The iDevice model which has become very successful for Apple is an extremely closed marketplace, which means that a select few will gain priority over others, regardless of merit.
The closed marketplace I am referring to here, of course, is the App Store. A store that you must pay $100 each year to submit apps, a store that imposes draconian infringements
on other companies who dare to 'think outside the box' and the permanent lockout if you don't comply with their rules. Hardly a fair and positive place for the future of our lives,
and you can bet that these technologies will be at the pinnacle of our future - they already are.
Good examples of Apple's harsh, tough and biased rejections can be found everywhere across the internet, from Apple hate sites, to even sites like Cult of Mac, who's blogs are
dedicated to this stuff. A few below:
- Google's radical Google Voice app, which redirects phone calls to your internet connection, posed a threat to Apple's cosy relationship with telcos and
AT&T. This raised the ire of the FCCC, who questioned the favouritised practises of Apple towards these companies.
- Charity apps that don't allow Apple to take a 30% cut from every donation that is made using them are automatically kicked out of the developer program
- All apps that don't comply with any new Apple App Store rules, regardless of whether they were created before the new rules, are banned and kicked out of the program.
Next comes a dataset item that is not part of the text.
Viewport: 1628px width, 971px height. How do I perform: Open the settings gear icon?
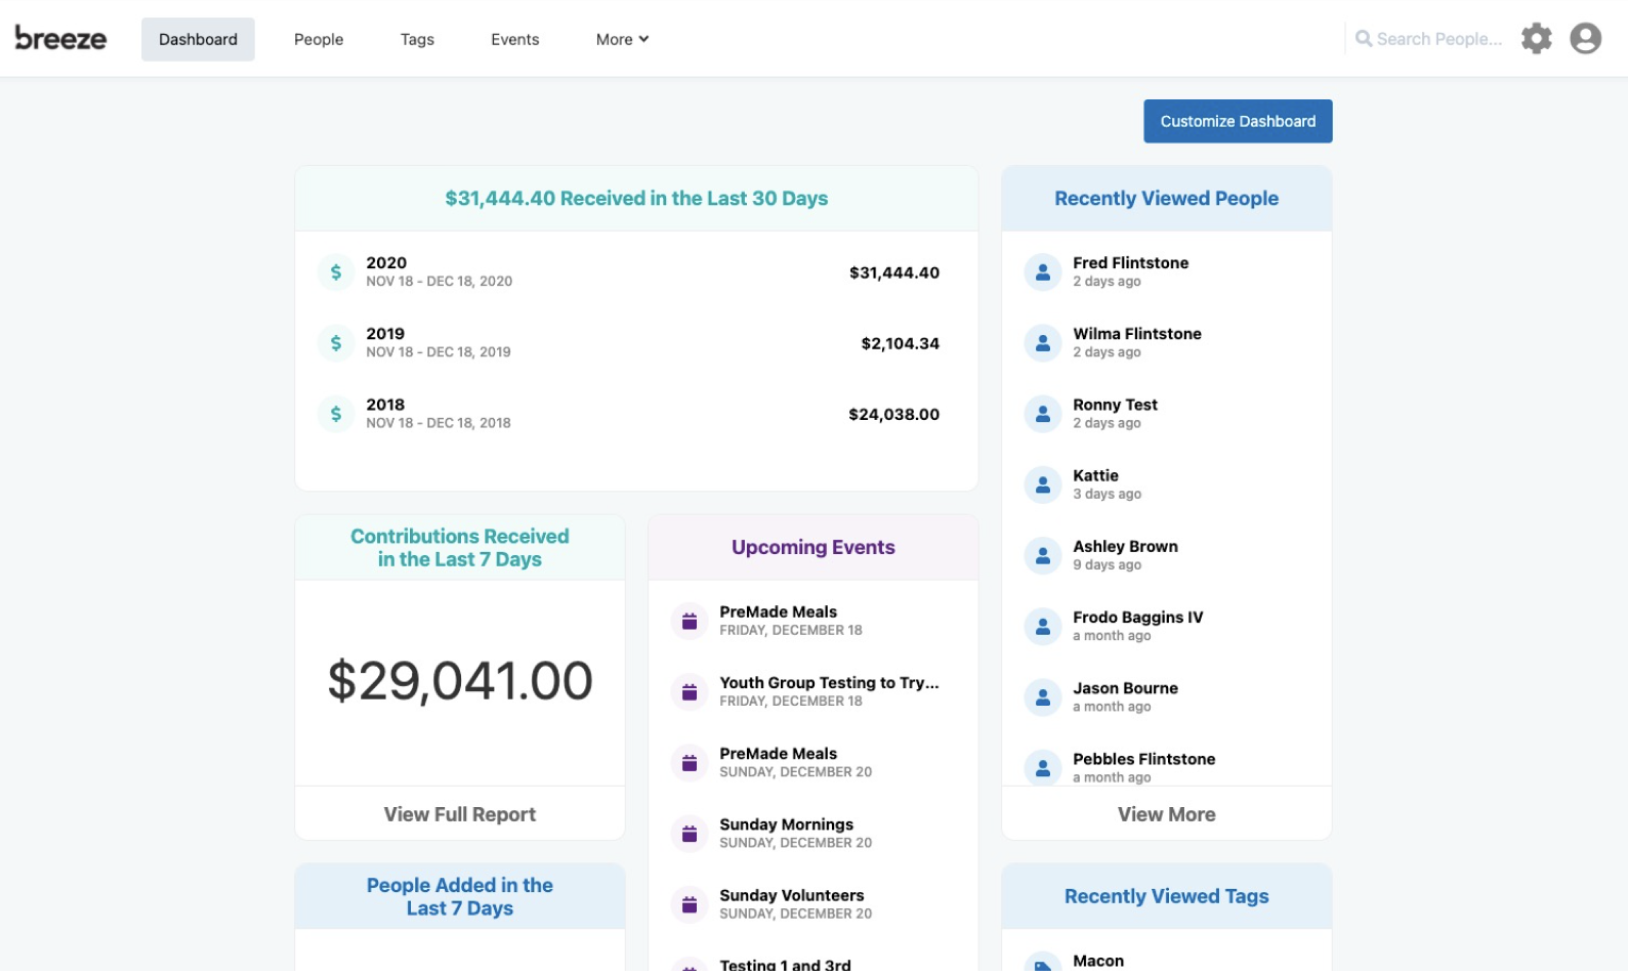coord(1536,39)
This is definitely Apple at its greediest. Any publishing-based company or app must offer any product they provide or sell THROUGH the app, as well as their own online ecosystem
for the same price or less as they would going through their own ecosystem. This is a clear cut case of an unscrupulous business practise, and barely possible, since again Apple
takes their 30% cut from that product through the App Store in store purchase.
And once you've been kicked out and banned from the App Store dev program, that's it. There is no recourse, you will never write for an iOS product again regardless.